短い課題 1 -> 社交ダンスについての文章のうち、「初級の段階で、先生やパートナーに導かれて」で始まり「このメンタルなやり取りに有るのです。」で終わる部分を、「先生」を「講師」に置き換えて書き換えてください。
短い課題 2 -> 社交ダンスについての文章を、最後の文の後から書き継いでください。

読む文章 ->
----------------------------------------

何十年も生徒を育てて来ると、社交ダンスが
上手に踊れるか、踊れないかは、様々な原因が
考えられますが、単純に、社交ダンスが、どれ程
好きかに掛かっていると言ってもいいと思います。
沢山の技術を教え、運動を教え、どの様にすれば
望むような踊りが出来るかを考え、長年の間
多くの方々に伝えてきましたが、最終的に、生徒が
社交ダンスとして成長できると思われる条件は、
我々教える側の力よりも、本人がどれほど強く
社交ダンスを愛して、音楽とパートナーを受け入れ
続けることができたかに有ると思われます。
レッスン当初は、将来どれ程上達するか解らない程
素晴らしい素質を感じられた方が、いつの間にかに
踊りが色あせ、ついには社交ダンスを辞めて行ったのを
どれ程数多く見て来たでしょう。
教える技術も、同じレベルの生徒の何倍も速く覚え
いとも簡単に音楽に合わせて踊れる様になったのに
まるでロウソクの火が消えていくように、いつの間にかに
その輝きが失せて、ついには伸び悩み、教室を去って
行きます。
しかし、最初から才能を感じられる人は、本当に一握り
殆どの方が、どちらかと言えば、四苦八苦して、
悩みながら努力を続けています。
とは言うものの、何も目立たなかった方々の中から
光り輝く生徒が生まれて来ます。
差ほど器用でなく、少しづつしか理解できないものの
着実に本人の踊りに成って行きます。
非常にスピーディに踊れる方の多くは、観察力があり
教師の説明をすぐに形として作ることはできるのですが、
記憶は素晴らしいのですが、習った通り踊ることは
人よりも長けていても、自分からの発信が難しく、
踊り方はすぐに身に付けるのですが、それ以上進まず
沢山の知識を身に付けた時点で、興味が半減します。
社交ダンスは、目の前のパートナーと音楽によって
瞬時に持っている技術を変えていかなければなりません。
ところが、すでにお手本の踊り方を知っている為
安易にその技術を使ってしまいます。
初級の段階で、先生やパートナーに導かれて
踊っている間はいいのですが、相手が変わったり
音楽により感じ方が変わると、途端に解らなくなります。
よく、先生の言った通り踊っているのに、どうして
踊れないのだろう、と言うのがこの生徒のタイプです。
社交ダンスは、日常生活とやり取りと何だ変わりません。
日常生活でトラブルにならないのは、同じことを言っても
その時の状況によって、お互いが上手く事を進められる様に
瞬時に判断して変化しているからです。
社交ダンスの大切な基本は、ステップや運動方法ではなく
このメンタルなやり取りに有るのです。
二人がスムーズに踊る為に、二人にとって一番良い方法で
お互いに気持ちを伝え合うことです。
つまり、ダンスの楽しさをテクニックを使って、いかに
二人にとって的確に伝えられるかと言う事です。
その為の道具として様々なテクニックや運動方法があり
どれだけ社交ダンスの楽しさを伝えられるかがカギとなります。

----------------------------------------

要素検索の記録:
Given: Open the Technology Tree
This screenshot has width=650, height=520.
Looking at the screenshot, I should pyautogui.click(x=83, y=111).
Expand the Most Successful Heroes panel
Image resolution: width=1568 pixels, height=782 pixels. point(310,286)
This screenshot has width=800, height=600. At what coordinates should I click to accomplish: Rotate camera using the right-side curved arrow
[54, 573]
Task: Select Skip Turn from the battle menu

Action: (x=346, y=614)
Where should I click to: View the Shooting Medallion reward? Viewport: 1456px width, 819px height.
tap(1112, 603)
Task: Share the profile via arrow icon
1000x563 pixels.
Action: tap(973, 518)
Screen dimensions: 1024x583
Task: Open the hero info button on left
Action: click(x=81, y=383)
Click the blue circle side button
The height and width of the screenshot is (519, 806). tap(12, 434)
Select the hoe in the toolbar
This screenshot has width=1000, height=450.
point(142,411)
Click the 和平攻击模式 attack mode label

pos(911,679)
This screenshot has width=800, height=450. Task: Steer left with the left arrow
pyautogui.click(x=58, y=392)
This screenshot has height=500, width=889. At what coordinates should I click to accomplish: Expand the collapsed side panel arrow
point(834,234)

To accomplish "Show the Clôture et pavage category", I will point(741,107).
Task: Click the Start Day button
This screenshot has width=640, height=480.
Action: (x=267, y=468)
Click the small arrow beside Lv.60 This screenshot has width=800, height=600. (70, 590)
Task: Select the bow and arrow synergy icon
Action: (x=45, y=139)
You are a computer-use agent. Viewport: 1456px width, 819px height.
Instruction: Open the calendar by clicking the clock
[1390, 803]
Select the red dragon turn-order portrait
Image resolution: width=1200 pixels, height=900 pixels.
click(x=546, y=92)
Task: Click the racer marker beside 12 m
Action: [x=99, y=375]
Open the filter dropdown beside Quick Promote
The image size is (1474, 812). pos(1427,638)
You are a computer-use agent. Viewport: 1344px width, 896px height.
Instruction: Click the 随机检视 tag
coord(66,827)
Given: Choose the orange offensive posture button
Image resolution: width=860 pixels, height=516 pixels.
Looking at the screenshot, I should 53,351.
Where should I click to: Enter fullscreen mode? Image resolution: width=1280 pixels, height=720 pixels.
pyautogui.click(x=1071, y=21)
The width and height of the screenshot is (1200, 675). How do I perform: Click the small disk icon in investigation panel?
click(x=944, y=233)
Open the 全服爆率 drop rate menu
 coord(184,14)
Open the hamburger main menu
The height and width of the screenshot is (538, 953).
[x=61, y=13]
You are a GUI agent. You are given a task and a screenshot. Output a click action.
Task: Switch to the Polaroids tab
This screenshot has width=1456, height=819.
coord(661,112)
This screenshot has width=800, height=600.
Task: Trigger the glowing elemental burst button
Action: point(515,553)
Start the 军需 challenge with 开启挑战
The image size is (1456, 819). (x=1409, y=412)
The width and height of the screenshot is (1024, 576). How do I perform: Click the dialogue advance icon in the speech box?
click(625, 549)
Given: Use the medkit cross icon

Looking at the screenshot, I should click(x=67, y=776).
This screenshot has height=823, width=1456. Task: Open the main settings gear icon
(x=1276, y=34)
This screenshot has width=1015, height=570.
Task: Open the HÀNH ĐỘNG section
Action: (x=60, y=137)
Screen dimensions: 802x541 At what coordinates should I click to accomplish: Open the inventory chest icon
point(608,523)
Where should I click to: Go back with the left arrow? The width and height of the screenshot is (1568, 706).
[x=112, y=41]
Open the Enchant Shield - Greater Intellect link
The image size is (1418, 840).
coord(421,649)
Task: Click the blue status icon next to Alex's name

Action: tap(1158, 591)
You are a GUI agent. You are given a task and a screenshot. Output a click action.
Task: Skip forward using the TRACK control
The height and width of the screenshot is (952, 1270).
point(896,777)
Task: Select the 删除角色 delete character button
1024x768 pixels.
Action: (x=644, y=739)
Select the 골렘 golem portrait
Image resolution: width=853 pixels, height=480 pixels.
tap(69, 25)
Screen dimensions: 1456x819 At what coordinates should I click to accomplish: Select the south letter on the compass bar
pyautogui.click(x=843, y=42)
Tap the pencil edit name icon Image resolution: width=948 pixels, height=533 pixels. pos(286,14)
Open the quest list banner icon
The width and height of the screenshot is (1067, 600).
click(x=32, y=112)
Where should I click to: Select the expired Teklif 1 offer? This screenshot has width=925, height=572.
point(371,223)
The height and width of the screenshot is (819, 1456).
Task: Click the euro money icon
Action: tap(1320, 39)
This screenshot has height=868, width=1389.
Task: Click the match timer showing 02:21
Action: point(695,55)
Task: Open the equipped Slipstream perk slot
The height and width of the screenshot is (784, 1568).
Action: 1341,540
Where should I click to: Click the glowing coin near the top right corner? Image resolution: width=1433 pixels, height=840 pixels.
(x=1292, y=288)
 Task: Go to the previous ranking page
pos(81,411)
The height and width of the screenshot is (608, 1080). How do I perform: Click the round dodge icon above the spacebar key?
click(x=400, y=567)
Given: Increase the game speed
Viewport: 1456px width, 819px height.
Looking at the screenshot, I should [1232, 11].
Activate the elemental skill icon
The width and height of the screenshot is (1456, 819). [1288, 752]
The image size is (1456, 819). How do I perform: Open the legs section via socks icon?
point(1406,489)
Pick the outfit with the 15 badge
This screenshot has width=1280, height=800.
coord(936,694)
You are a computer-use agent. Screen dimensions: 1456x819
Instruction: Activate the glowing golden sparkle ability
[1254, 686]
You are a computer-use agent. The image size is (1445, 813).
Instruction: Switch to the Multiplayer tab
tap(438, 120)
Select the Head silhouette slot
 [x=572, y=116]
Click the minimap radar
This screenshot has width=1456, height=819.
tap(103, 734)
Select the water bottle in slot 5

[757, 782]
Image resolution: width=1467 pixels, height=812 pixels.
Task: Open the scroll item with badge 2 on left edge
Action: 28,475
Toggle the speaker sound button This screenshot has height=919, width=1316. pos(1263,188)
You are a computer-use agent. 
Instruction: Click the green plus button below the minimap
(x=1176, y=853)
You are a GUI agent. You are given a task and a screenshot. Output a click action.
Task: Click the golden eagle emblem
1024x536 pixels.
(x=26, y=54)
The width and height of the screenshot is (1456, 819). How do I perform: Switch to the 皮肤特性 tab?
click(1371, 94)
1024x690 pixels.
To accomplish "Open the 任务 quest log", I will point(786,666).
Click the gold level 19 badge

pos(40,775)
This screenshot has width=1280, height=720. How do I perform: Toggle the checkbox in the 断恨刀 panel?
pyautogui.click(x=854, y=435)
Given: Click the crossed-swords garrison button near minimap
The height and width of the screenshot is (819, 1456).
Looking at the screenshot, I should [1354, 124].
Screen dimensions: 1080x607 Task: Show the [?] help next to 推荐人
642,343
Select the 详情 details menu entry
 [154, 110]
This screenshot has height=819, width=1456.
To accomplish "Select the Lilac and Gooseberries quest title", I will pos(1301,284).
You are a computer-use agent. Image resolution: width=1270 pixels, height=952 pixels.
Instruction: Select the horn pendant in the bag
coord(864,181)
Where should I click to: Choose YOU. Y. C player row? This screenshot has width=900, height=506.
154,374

----------------------------------------

課題の解答 1 ->
初級の段階で、講師やパートナーに導かれて
踊っている間はいいのですが、相手が変わったり
音楽により感じ方が変わると、途端に解らなくなります。
よく、講師の言った通り踊っているのに、どうして
踊れないのだろう、と言うのがこの生徒のタイプです。
社交ダンスは、日常生活とやり取りと何だ変わりません。
日常生活でトラブルにならないのは、同じことを言っても
その時の状況によって、お互いが上手く事を進められる様に
瞬時に判断して変化しているからです。
社交ダンスの大切な基本は、ステップや運動方法ではなく
このメンタルなやり取りに有るのです。

課題の解答 2 ->
沢山の習った技術を使って、足形、順番、運動を伝えても
相手は楽しく踊りたくはならないのです。
楽しくなければ楽しくない反応になりますから、
どんなに、正確な踊りをしても、習った通り動いたとしても
二人の踊りは楽しくないのです。
レッスンをしていく内に、次第に頭角を現し、豊かな表現や
美しい形態を示せる方は、踊る事の楽しさ、社交ダンスを
踊る時の心の躍動感が技術以上に伝わってきます。
すると、反射的に感じる事で、同じような楽しさが生まれ
お互いの相乗効果で、ペアとしての楽しい踊りになります。
大切な事は、この楽しさは、社交ダンスの技術レベルに
関係なく生まれてくるものです。
どれ程社交ダンスが大好きで、踊っている時が、いかに
幸せであるかと言う事が現れている踊り手は、努力すれば
生きた技術が身に付き、その結果、素晴らしい踊り手に
なる可能性が高くなるのです。
社交ダンスは、誰もがプロの様に踊ったり、更には、
世界的な踊り手になるとは言えません。
社交ダンスを踊る人のほとんどの人が、社交ダンスを
踊る楽しさを味わいたくて踊るのであって、人より技術が
有るか無いかの部分を目的とすると、いつの間にかに
喜びも躍動感も無くなってしまうのです。
この事は、何年プロをしていても、決して忘れてはならず
踊ると言う事は、社交ダンスを愛し続けると言う事です。
音楽を、パートナーをいつも見失わず、いつも心の中で
愛し続ける事が大切です。
素晴らしい踊りと言うのは、社交ダンスの技術を使って
二人の愛情を表現すると言う事です。
人によって、なかなか道具が身に付かない方も多いのです。
せっかく身に付けても、見ている人に受け入れられない時も
有るのです。
しかし、そんな時も、いつも心から社交ダンスを愛し続け
諦めずに表現方法を身に付けようと努力している人が
いつの間にか、多くの人たちを感動させる踊りをするのです。
好きこそものの上手なれ、と言う諺があります。
何事にも深い愛情を注ぎ、いかなる時もその気持ちを
忘れないで努力するれば、必ず、喜びと感動の日が
訪れるものです。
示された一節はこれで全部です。